▶ TEXT EXTRACT
==*==
Now correct me if I am wrong here but between August 1998 and November 2002 Scott Ritter never returned to Iraq and in that period there were no UN weapons inspections.

Ritter resigned from the United Nations Special Commission on August 26, 1998.

In his letter of resignation, Ritter said the Security Council's reaction to Iraq's decision earlier that month to suspend co-operation with the inspection team made a mockery of the disarmament work. Ritter later said, in an interview, that he resigned from his role as a United Nations weapons inspector over inconsistencies between United Nations Security Council Resolution 1154 and how it was implemented.

The investigations had come to a standstill, were making no effective progress, and in order to make effective progress, we really needed the Security Council to step in a meaningful fashion and seek to enforce its resolutions that were not being complying with.

On September 3, 1998, several days after his resignation, Ritter testified before the United States Senate Committee on Armed Services and the United States Senate Committee on Foreign Relations and said that he resigned his position "out of frustration that the United Nations Security Council, and the United States as its most significant supporter, was failing to enforce the post-Gulf War resolutions designed to disarm Iraq."

Now then Stingsinger, you said:

Somehow, I would trust Scott Ritter's opinion over that of Teribus who also has an "opinion".

Only thing is I have not changed my view point, I have not changed my opinion, reading the above it would appear that Scott Ritter and myself are on the same page.

More on Scott Ritter after leaving UNSCOM:

1. In 1999, Ritter wrote Endgame: Solving the Iraq Problem - Once and For All in which he reiterated his claim that Iraq had obstructed the work of inspectors and attempted to hide and preserve essential elements for restarting WMD programs at a later date.

2. In the same book, Ritter criticized the current U.S. policy of containment in the absence of inspections as inadequate to prevent Iraq's re-acquisition of WMD's in the long term.

3. Ritter promoted a conciliatory approach toward Iraq in the 2000 documentary In Shifting Sands: The Truth About UNSCOM and the Disarming of Iraq, which he wrote and directed. The film tells the history of the UNSCOM investigations through interviews and video footage of inspection missions. In the film, Ritter argues that Iraq is a "defanged tiger" and that the inspections were successful in eliminating significant Iraqi WMD capabilities.

OK then Stringsinger, the man has not been to Iraq for two years, neither has anybody else. What has caused him to change his mind?? What new information did he have and where did he get it from?? Why would the source of this new information give it to a private citizen as opposed to UNSCOM who at that time still existed?? Who would you have given the information to?? I sure as hell know who I would have given it to in order for it to have the most beneficial effect.
==*==
▶ TASK OBJECTIVE
Summarize the post about Scott Ritter in three sentences. The items that come next have no connection to the post about Scott Ritter.
==*==
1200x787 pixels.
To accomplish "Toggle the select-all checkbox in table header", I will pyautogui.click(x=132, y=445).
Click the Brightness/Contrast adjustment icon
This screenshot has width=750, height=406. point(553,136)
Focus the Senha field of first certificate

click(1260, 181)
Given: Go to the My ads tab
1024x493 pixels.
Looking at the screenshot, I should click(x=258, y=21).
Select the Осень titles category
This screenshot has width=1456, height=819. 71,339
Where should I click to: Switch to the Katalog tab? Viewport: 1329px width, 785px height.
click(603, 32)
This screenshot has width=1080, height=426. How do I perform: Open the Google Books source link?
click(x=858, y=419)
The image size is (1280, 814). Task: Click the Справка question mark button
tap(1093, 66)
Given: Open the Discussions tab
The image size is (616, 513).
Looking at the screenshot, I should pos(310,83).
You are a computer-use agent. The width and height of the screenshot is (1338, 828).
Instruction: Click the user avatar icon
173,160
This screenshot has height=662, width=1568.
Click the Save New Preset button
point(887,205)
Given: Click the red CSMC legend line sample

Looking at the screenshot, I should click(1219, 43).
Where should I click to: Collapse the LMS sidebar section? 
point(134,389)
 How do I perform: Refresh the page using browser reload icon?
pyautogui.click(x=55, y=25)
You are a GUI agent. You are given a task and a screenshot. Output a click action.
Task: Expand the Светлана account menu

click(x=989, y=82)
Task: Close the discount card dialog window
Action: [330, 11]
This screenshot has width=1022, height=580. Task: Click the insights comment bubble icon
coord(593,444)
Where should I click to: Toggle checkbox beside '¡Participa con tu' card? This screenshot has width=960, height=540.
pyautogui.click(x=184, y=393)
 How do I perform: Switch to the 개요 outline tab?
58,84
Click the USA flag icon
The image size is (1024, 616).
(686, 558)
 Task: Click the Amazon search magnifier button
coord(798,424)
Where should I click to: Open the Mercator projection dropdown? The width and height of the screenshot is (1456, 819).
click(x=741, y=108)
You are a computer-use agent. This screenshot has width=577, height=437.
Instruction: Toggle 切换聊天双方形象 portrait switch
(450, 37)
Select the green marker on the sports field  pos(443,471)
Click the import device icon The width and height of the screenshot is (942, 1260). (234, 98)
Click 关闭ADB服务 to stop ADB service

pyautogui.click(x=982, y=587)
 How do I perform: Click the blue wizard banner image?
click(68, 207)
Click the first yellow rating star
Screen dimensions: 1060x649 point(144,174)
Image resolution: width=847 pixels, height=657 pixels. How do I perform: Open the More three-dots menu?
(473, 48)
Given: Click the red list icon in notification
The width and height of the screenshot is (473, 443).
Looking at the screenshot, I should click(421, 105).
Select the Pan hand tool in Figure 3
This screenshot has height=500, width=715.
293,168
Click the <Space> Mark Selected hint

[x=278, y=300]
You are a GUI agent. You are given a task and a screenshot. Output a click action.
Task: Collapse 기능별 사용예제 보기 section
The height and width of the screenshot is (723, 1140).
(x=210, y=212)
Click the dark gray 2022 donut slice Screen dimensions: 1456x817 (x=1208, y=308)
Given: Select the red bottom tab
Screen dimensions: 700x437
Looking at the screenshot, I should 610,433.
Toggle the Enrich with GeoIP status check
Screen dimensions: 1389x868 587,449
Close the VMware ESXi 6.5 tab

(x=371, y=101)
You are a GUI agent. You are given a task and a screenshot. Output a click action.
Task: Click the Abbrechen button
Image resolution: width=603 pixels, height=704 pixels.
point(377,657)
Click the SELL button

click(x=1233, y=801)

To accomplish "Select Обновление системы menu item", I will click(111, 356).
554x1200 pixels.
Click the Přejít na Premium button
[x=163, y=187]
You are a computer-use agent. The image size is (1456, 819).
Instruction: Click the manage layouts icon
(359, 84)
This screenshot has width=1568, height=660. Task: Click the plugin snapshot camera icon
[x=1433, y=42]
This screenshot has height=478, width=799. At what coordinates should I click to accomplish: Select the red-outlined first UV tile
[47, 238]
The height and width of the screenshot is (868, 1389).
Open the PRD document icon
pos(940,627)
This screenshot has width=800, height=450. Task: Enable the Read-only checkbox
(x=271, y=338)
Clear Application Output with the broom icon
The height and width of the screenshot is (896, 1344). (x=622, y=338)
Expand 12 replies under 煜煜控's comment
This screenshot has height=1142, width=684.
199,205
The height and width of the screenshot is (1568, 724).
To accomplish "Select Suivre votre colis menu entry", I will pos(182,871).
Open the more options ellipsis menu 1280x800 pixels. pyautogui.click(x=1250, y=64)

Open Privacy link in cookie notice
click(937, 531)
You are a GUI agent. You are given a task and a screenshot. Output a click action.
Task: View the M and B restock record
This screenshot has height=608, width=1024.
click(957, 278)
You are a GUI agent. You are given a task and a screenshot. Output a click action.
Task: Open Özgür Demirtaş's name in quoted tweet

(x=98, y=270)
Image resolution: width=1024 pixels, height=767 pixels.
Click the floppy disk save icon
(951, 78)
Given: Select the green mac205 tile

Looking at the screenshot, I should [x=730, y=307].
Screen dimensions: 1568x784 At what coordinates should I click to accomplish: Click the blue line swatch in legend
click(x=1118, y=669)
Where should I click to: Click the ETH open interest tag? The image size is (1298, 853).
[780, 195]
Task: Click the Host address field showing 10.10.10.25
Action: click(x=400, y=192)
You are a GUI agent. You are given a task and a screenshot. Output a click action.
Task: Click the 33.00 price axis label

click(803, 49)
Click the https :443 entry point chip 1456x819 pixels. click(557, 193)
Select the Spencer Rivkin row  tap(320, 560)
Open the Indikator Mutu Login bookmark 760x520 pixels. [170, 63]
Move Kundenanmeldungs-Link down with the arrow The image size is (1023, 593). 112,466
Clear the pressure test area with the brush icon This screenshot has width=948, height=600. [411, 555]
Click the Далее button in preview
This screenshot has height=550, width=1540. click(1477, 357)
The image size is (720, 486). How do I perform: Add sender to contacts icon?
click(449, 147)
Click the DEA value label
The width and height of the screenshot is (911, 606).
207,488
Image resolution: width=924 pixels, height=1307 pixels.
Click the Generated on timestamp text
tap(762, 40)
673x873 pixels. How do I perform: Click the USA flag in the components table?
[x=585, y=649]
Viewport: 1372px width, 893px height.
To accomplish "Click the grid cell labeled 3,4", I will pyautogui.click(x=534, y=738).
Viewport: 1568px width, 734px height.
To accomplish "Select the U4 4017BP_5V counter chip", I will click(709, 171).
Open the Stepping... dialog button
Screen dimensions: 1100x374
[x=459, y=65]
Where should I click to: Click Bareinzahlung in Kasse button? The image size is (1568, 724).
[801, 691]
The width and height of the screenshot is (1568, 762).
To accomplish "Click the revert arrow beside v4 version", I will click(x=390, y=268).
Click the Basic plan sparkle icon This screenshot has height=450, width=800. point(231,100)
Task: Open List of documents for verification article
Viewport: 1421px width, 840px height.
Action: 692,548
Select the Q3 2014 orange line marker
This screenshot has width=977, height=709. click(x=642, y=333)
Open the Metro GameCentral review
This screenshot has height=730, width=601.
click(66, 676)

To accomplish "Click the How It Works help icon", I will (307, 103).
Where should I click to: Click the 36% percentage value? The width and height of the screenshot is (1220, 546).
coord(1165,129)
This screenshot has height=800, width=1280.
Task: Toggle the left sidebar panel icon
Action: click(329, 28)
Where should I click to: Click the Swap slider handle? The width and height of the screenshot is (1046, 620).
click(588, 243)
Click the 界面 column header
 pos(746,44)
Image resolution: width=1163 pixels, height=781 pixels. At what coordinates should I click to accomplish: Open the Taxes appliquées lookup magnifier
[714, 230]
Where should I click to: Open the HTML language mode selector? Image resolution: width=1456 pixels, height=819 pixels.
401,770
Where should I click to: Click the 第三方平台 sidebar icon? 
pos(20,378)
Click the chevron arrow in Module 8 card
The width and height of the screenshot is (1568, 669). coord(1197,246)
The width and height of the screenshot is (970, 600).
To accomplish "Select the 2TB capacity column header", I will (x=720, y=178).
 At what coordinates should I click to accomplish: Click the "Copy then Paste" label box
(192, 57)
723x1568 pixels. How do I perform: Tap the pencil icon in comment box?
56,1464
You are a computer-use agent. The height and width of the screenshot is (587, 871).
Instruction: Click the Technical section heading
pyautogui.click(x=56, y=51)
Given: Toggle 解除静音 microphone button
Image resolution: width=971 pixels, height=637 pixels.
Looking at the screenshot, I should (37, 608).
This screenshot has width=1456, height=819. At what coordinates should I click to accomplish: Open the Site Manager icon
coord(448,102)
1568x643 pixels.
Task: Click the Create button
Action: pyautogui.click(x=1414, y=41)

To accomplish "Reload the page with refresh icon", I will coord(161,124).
==*==
▶ REPLY TO THE TASK
Scott Ritter resigned from the United Nations Special Commission on August 26, 1998, and on September 3 told two Senate committees that he had quit out of frustration that the Security Council and the United States were failing to enforce the post-Gulf War resolutions designed to disarm Iraq. His 1999 book Endgame repeated his claim that Iraq had obstructed inspectors and tried to preserve elements for restarting WMD programs, but his 2000 documentary In Shifting Sands argued that the inspections had eliminated significant Iraqi WMD capabilities. The writer points out that neither Ritter nor anyone else had been to Iraq for two years and asks what new information changed his mind and where it came from.